## Begin EXCERPT

Instagram feature hiding likes impacts student influencers, local businesses
For Business junior Dajana Korcari, Instagram is more than just a social outlet. As a brand ambassador for several companies — including Tinder and Ulta Beauty — Instagram is also her job. Koracari, an influencer, relies on revenue from her posts. But potential changes to Instagram’s format could impact her work on campus.
Instagram has started testing a new feature where users will no longer be able to see the number of likes on other users’ photos. Users will still be able to see the people who liked the post and the number of likes on their own photos, but no definite number will be attached to photos and videos posted for others to see.
While Korcari does not think that getting rid of likes will stop her from working as a brand ambassador, but said it would change how companies work with Instagram influencers.
“I think brands are going to come up with a different way to choose who they work with,” Korcari said. “However, with the brands I’ve worked with so far, most of them have been with me posting rather than amount of likes I get on a picture.”
Instagram had been testing the new feature in Australia, Brazil, Canada, Ireland, Italy, Japan and New Zealand as early as April 2019.
In an email, Seine Kim, product communications lead at Instagram, said the company began a global expansion of the test eliminating the option to view likes on photos and videos on Nov. 14, including in the U.S. market.
“While the feedback from early testing has been positive, this is a fundamental change to Instagram, and so we’re continuing our test to learn more from our global community,” Kim wrote.
The results from other countries who have undergone the testing have been positive according to Kim, but creators are still concerned about how the change will impact their work through the app. In response to concern regarding influencers, Instagram has said the company is evaluating ways to ensure creators are able to keep their sponsorships.
As the implementation of the feature expands, some users are finding ways to get around it to show off their likes.
LSA freshman Lucas Felpi is an international student from São Paulo, Brazil. Felpi’s Instagram account is verified as a result of internet fame from being of the few students to receive a perfect score on the National High School Exam in Brazil. Instagram had started testing the new feature in Brazil months before Felpi left for Michigan. Even after coming to the United States, the version of the app on his phone still does not show likes on his posts.
Felpi said being unable to see likes did not affect how often people used Instagram in Brazil and predicted that it will have a bigger effect in the United States.
“From my knowledge, I don’t think it changed,” Felpi said. “I don’t think anyone uninstalled Instagram because of it. I don’t think usage stopped. I think it has the same importance as it had before, but it was like an enforcement that they’re not gonna have likes anymore and people complained for like a week or a few days and then it was over. Everyone just continued using it. I think this is going to be bigger here. I don’t think the use is changing because Instagram has a strong, solid user base and people are not letting go now.”
As an alternative, Felpi said users were posting the number of likes a post got on their Instagram stories, since they were able to see the number of likes on their own posts.
However, some influencers think the change will significantly impact users. Business sophomore Alyson Koh, who runs the food account @AllySnacks, believes this new feature will be detrimental to Instagram’s business model.

## End EXCERPT

- WRITTEN TASKS
• 1. According to the article on Instagram hiding likes, on what date did the company begin expanding the test globally?
• 2. Pick up the article on Instagram hiding likes after its final sentence and continue writing it.
The records aren't needed for anything here.

## Begin DATA ROWS

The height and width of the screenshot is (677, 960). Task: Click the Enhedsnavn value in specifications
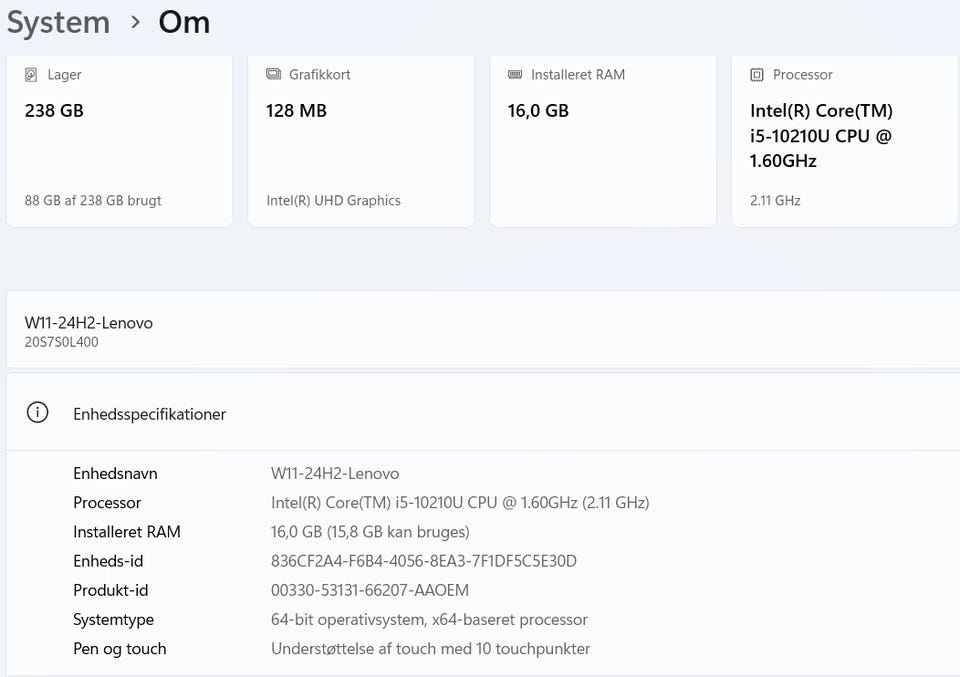[335, 473]
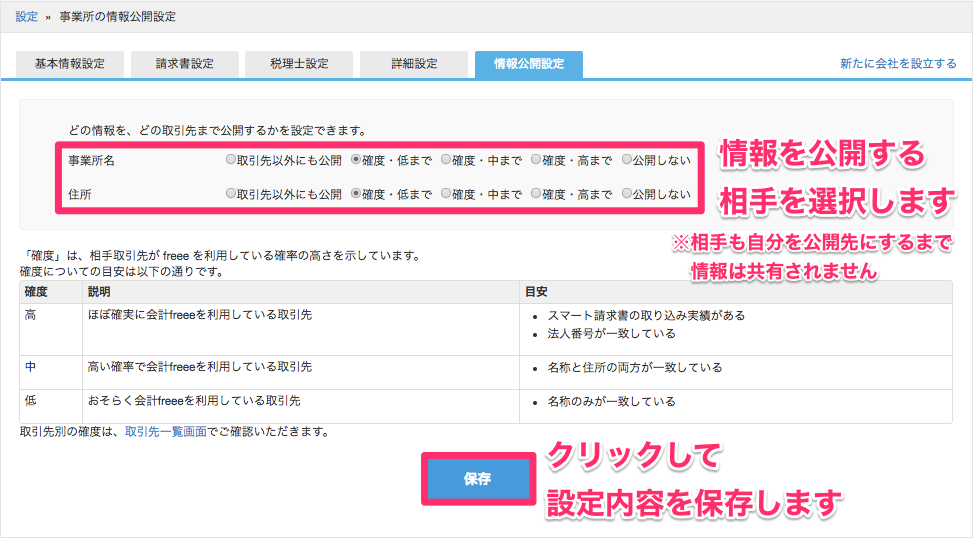973x538 pixels.
Task: Choose 確度・低まで for 事業所名
Action: click(356, 160)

## End DATA ROWS

- RESPONSE LIST
• 1. Nov. 14

• 2.
“To be honest, I think it’s detrimental to Instagram’s business model because if people don’t have that measurable statistic, what is Instagram going to do next?” Koh said. “I actually appreciate their move toward wellness and mental health with their platform because it makes people more self-conscious when it should just be about the picture and the gallery of photos you are posting and not how many people are viewing it. But I think people think will jump to another platform instead if they don’t have the concrete measurement of statistics. I think it will affect it in a sense that people will not use Instagram as often, but I think that the people who stay will still be there for the content.”
Korcari agreed. She thinks a new app will come up in response to Instagram getting rid of likes.
“This might cause for another app to come out to try to do what Instagram was doing. If another app does come out, then I believe people will jump on that like how people left Facebook or Twitter to jump on Instagram,” Korcari said. “However, I’m interested to see if taking away the likes is going to increase the use of Instagram or decrease it. I feel like it could go either way.”
Kim said the testing is still going on and that there is no set date for this new feature to be released.
“We are testing and have yet to come to a final decision about private like counts,” Kim wrote.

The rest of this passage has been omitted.